1. Most charitable organizations with annual revenues of $25,000 or more are required to file detailed annual information returns (Form 990) with the Internal Revenue Service and to provide copies of those returns on request to the public.

  • INDEPENDENT SECTOR is working with other nonprofit associations to assist the Internal Revenue Service in implementing electronic filing of the Form 990 returns to make this information available to the public more quickly and to reduce the costs of processing returns. This, in turn, would make more resources available for education and for investigation of possible fraudulent or otherwise illegal activities.
  • INDEPENDENT SECTOR is working with the nonprofit community to encourage Congress to increase funding for the Exempt Organizations Division of the IRS to assist in their education and oversight activities. 
  • With support from private grantmakers, GuideStar makes copies of the annual information returns filed by over 850,000 charitable nonprofits available free of charge on its website www.GuideStar.org
  • Many individual nonprofit organizations also make financial information easy to access by posting it on their websites.

2. Most state governments and many local authorities require nonprofits based in or raising funds in their area to register and file comprehensive reports on their fundraising activities.

  • In the 1980s, INDEPENDENT SECTOR worked with an advisory group of nonprofit leaders who worked with state charity officials in designing a comprehensive set of statutes that state officials can use to regulate charitable solicitations conducted within their jurisdictions. Many of those recommendations have been adapted and implemented by over 40 state governments.
  • INDEPENDENT SECTOR was a leader in lobbying for new federal legislation that allows the Internal Revenue Service to impose penalties and recoup charitable assets when an individual misuses his or her position with a charity for private gain. The “Intermediate Sanctions Rules” (so called because they provide for targeted sanctions short of revoking a charity’s exemption) were enacted in 1996.
  • The National Center for Charitable Statistics at the Urban Institute is working with charity officials in 12 states to implement an electronic registration and filing system that would help to make information about charitable solicitors available to the public more quickly and to reduce the costs of processing returns. This, in turn, would make more resources available for education and for investigation of possible fraudulent or otherwise illegal activities.

3. There are privately funded “watchdog” organizations that evaluate charitable organizations and provide reports to the public.
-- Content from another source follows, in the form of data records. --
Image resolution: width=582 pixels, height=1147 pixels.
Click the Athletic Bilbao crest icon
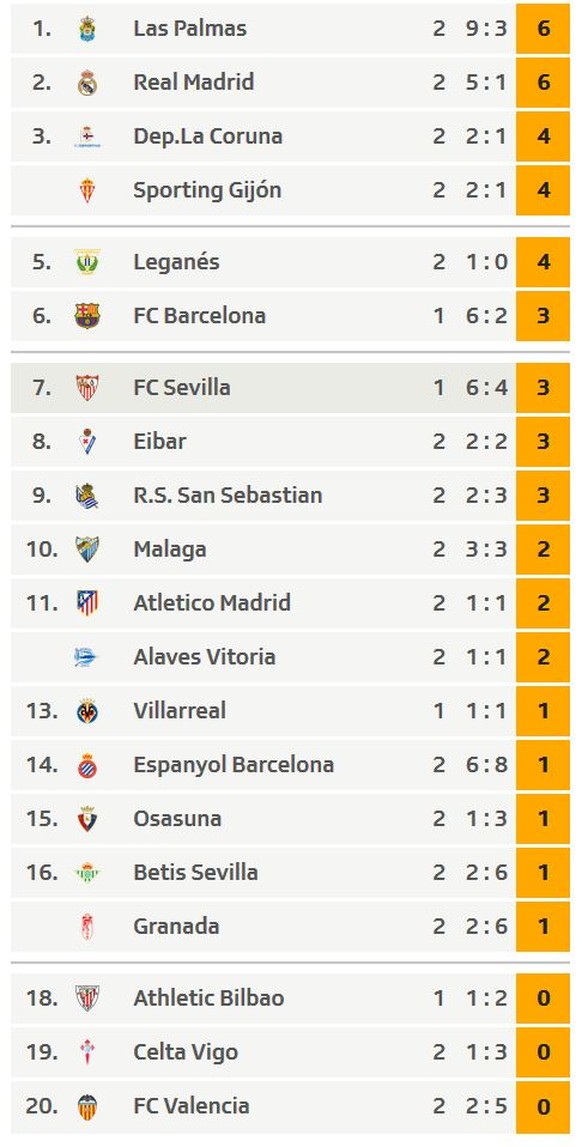[87, 999]
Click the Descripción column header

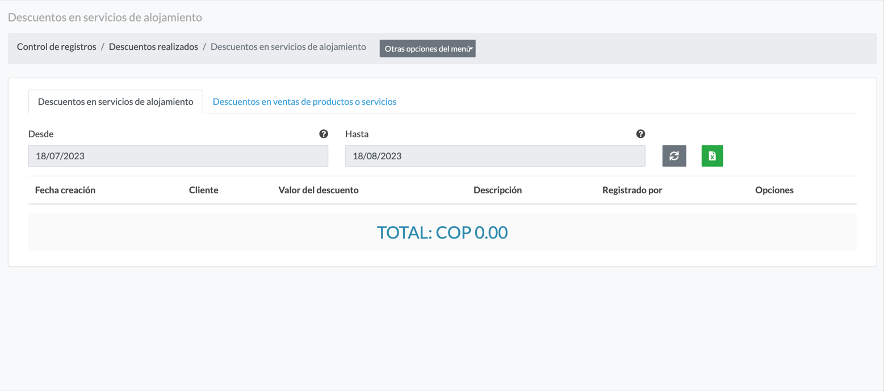pos(498,190)
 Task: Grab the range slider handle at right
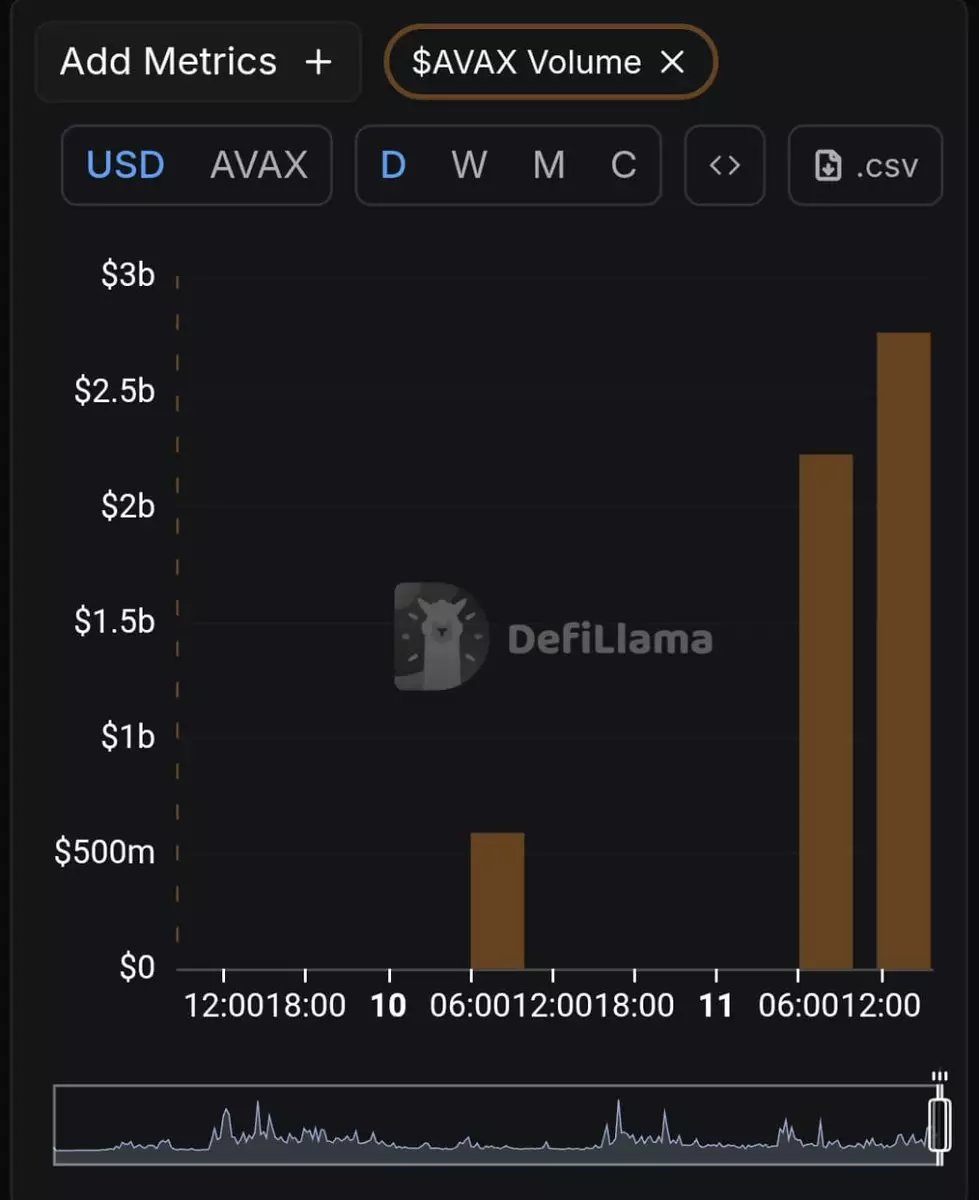(x=938, y=1125)
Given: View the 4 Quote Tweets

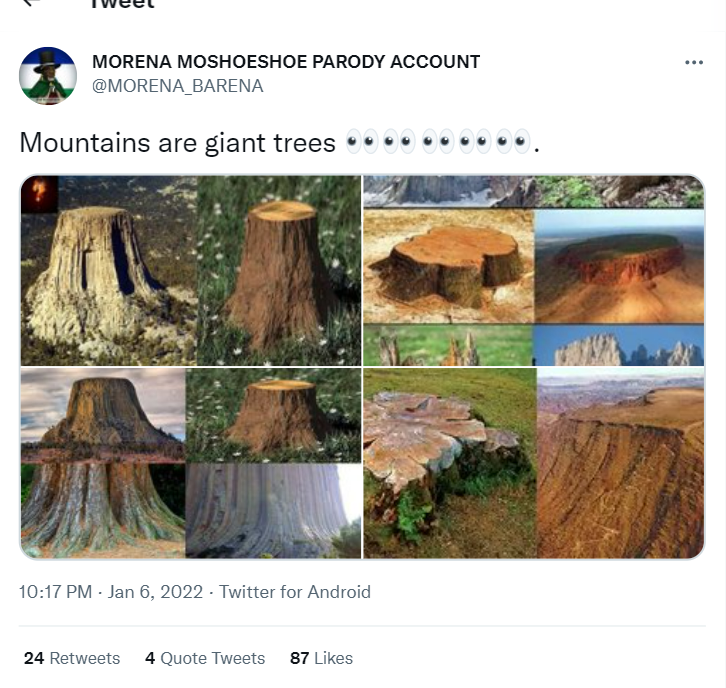Looking at the screenshot, I should pyautogui.click(x=205, y=658).
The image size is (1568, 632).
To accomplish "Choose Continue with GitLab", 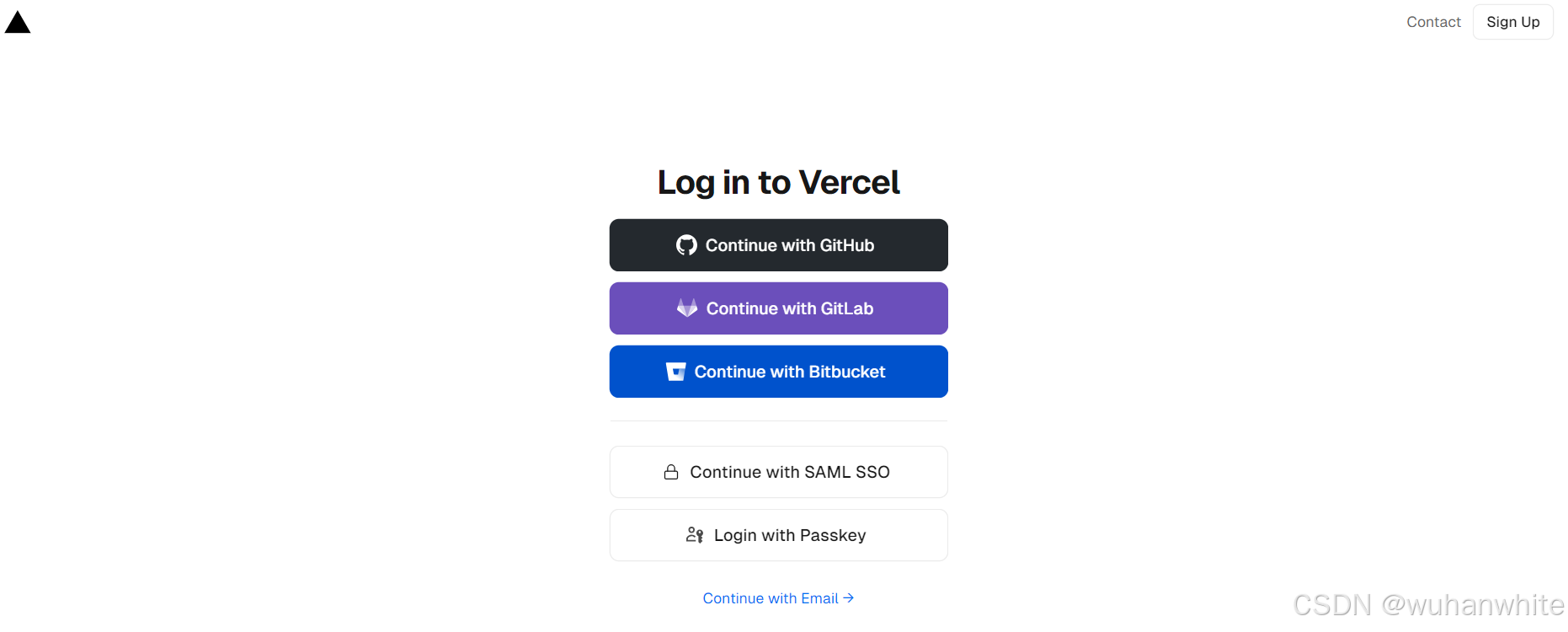I will tap(779, 308).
  • The Council of Better Business Bureaus Wise Giving Alliance is the oldest and most experienced of these organizations. It evaluates more than 500 nonprofit organizations and issues regular reports to the public. The BBB Wise Giving Alliance has developed 23 standards to measure the accountability of a nonprofit organization, including its use of funds, fundraising practices, how well it follows donor intentions and donor privacy, disclosure, and governance. This information is available at www.give.org and through its Wise Giving Guide. The public can also contact the BBB Wise Giving Alliance and ask them to investigate a particular organization.

4. Many nonprofit organizations have developed standards and guidelines for their members and affiliates, as well as their own board and staff members.

  • INDEPENDENT SECTOR has developed an online compendium of the standards of more than 60 nonprofit organizations from charity watchdogs, nonprofit associations and professional associations, and foundations (available at www.IndependentSector.org).
  • The United Way of America recently revised its accountability standards with more stringent guidelines to ensure that the highest standards of fundraising, accounting, and donor communications are met. United Way has also established a monitoring and operations assessment process to ensure that all member organizations comply with reporting standards and submit requested information and will issue a report card to the community on its accountability practices.